**Source records**
>>>>>

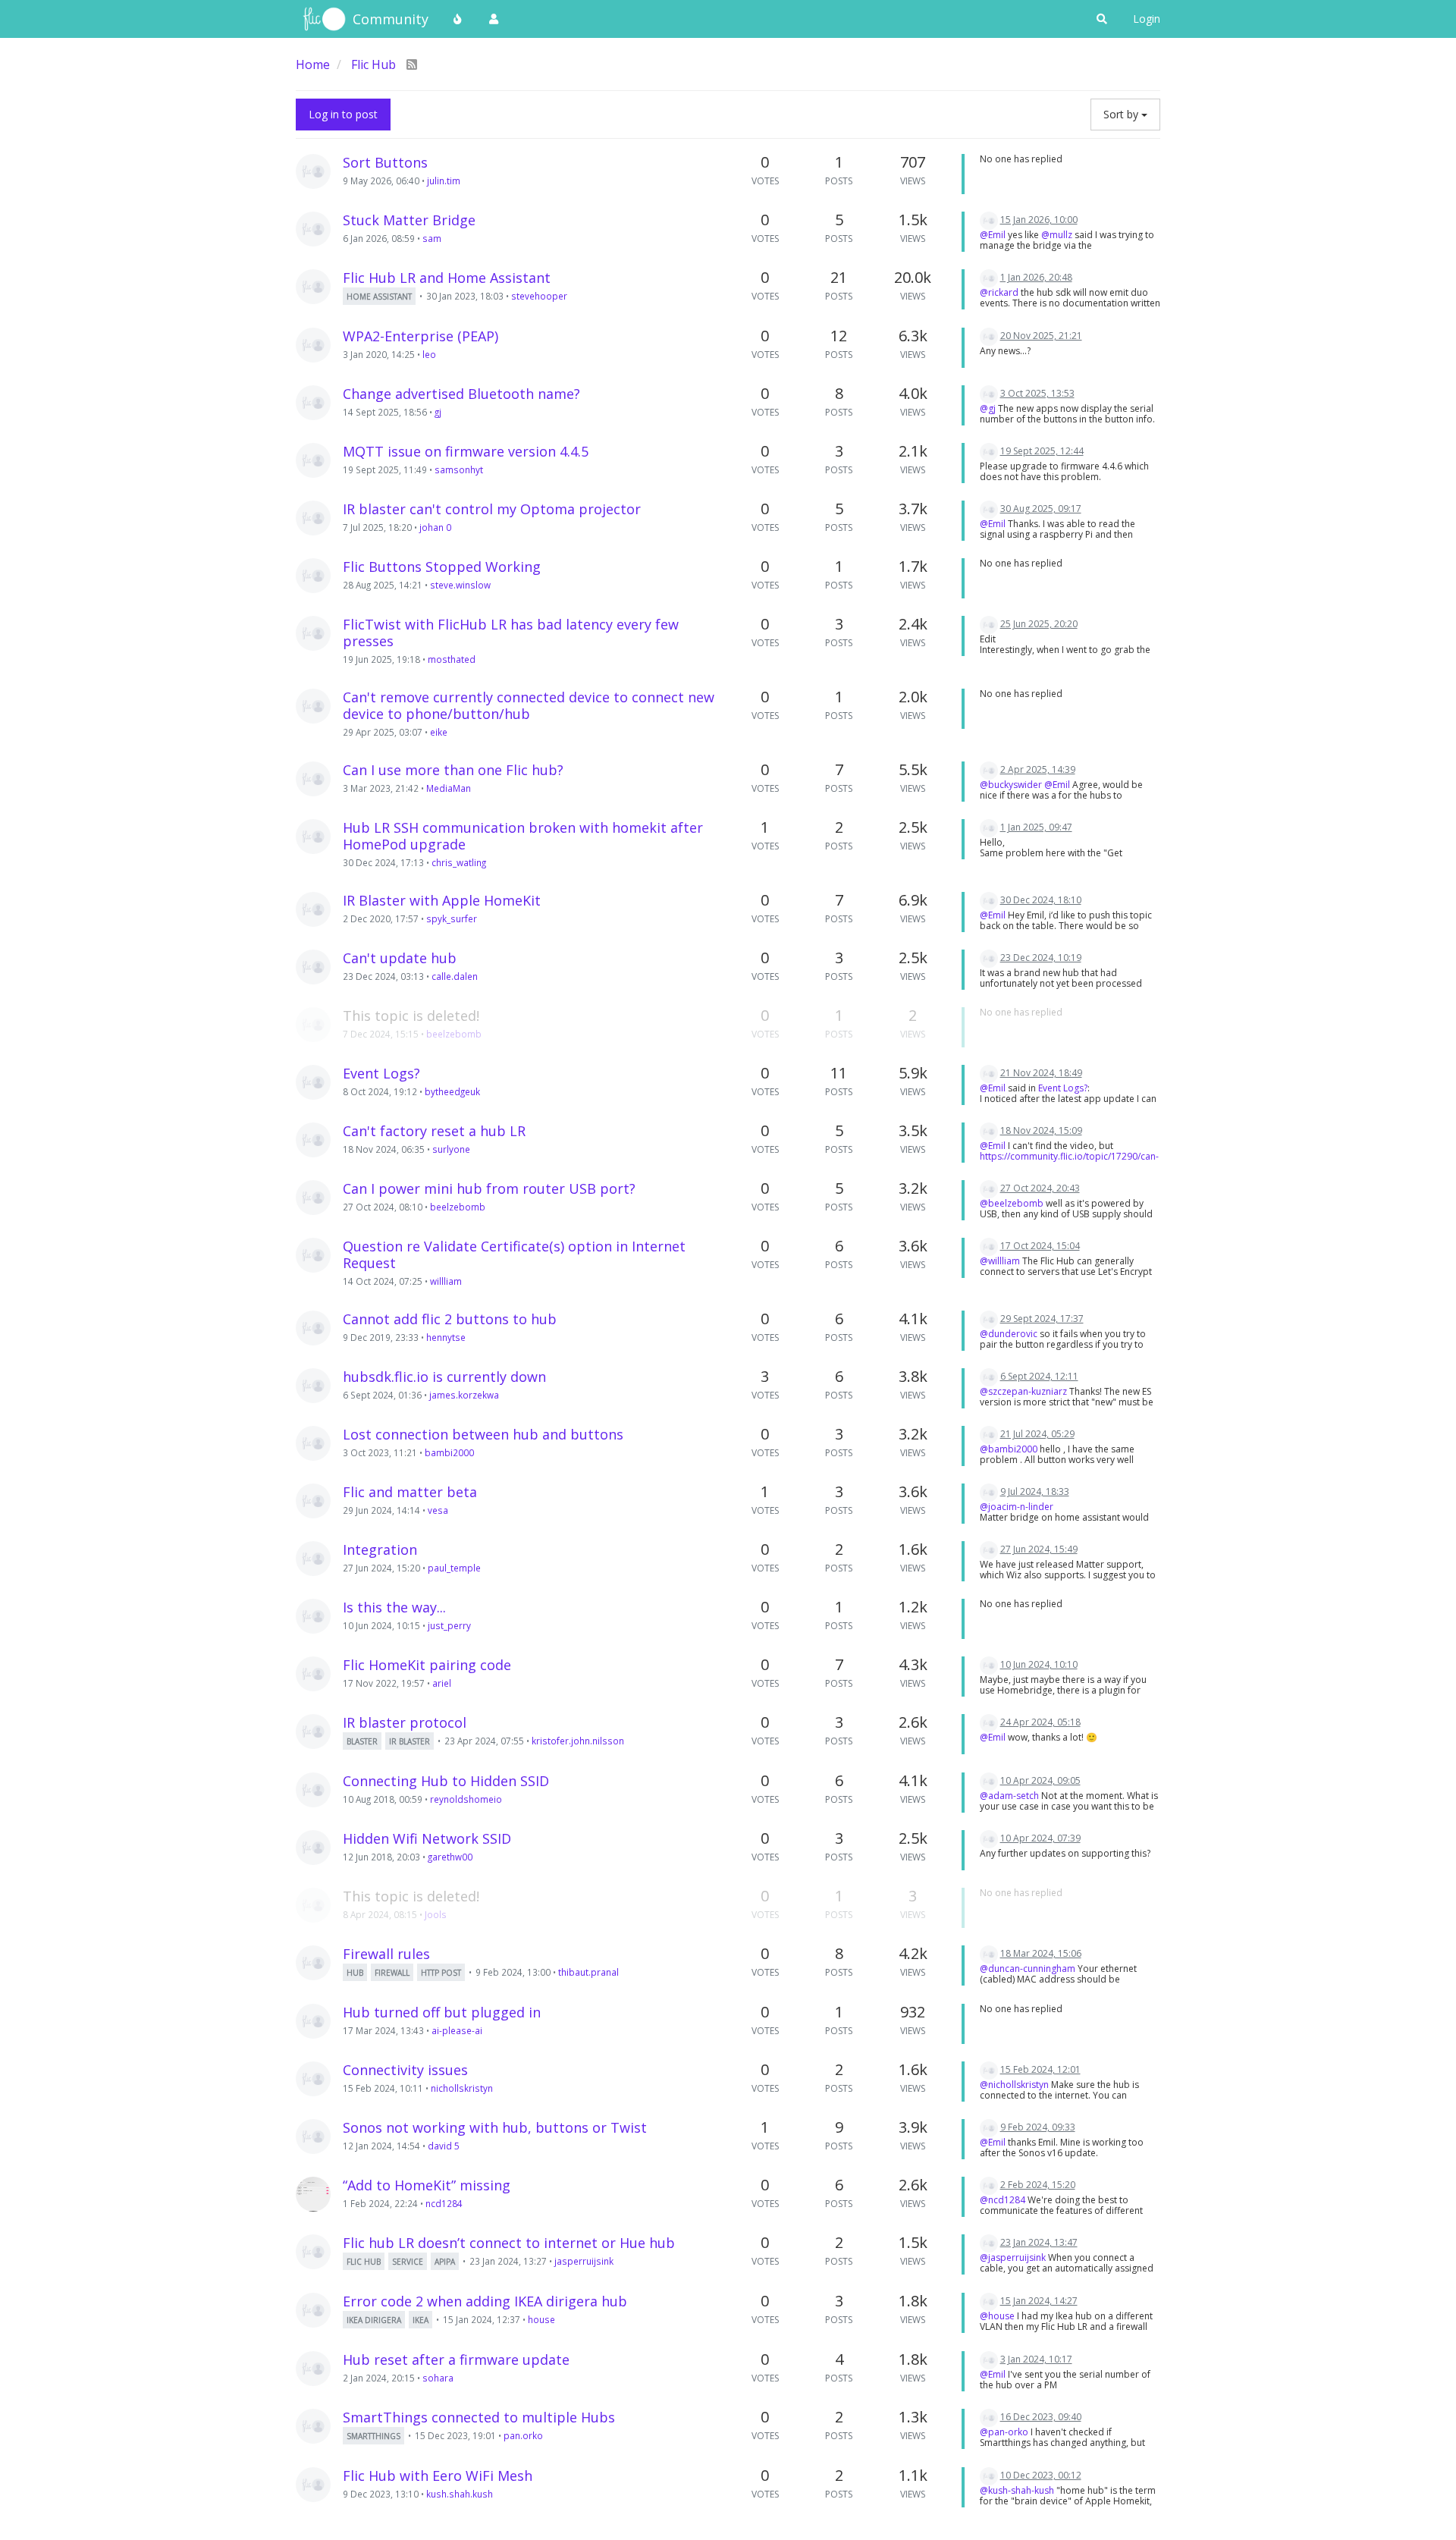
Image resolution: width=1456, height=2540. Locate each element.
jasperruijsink (583, 2261)
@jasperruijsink (1013, 2257)
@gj (988, 408)
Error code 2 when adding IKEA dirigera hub (485, 2301)
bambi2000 (449, 1452)
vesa (438, 1510)
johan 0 (435, 527)
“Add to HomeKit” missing (426, 2185)
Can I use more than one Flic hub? (453, 770)
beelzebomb (454, 1034)
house (541, 2319)
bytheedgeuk (452, 1091)
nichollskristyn (462, 2088)
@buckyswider (1011, 784)
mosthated (451, 659)
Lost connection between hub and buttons (483, 1434)
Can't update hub (400, 958)
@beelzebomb (1011, 1203)
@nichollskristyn (1014, 2084)
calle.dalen (454, 976)
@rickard (999, 292)
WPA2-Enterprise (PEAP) (420, 336)
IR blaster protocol (404, 1722)
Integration (380, 1549)
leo (429, 354)
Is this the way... (394, 1607)
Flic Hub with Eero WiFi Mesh (437, 2475)
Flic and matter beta (410, 1492)
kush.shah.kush (459, 2494)
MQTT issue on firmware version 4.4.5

<<<<<

**PROBLEM TO SOLVE**
With the line that contains "calle.dalen (454, 976)" as the start, output every line through the end of the entries exactly. Add no other lines.

**ANSWER TO THIS PROBLEM**
calle.dalen (454, 976)
@rickard (999, 292)
WPA2-Enterprise (PEAP) (420, 336)
IR blaster protocol (404, 1722)
Integration (380, 1549)
leo (429, 354)
Is this the way... (394, 1607)
Flic Hub with Eero WiFi Mesh (437, 2475)
Flic and matter beta (410, 1492)
kush.shah.kush (459, 2494)
MQTT issue on firmware version 4.4.5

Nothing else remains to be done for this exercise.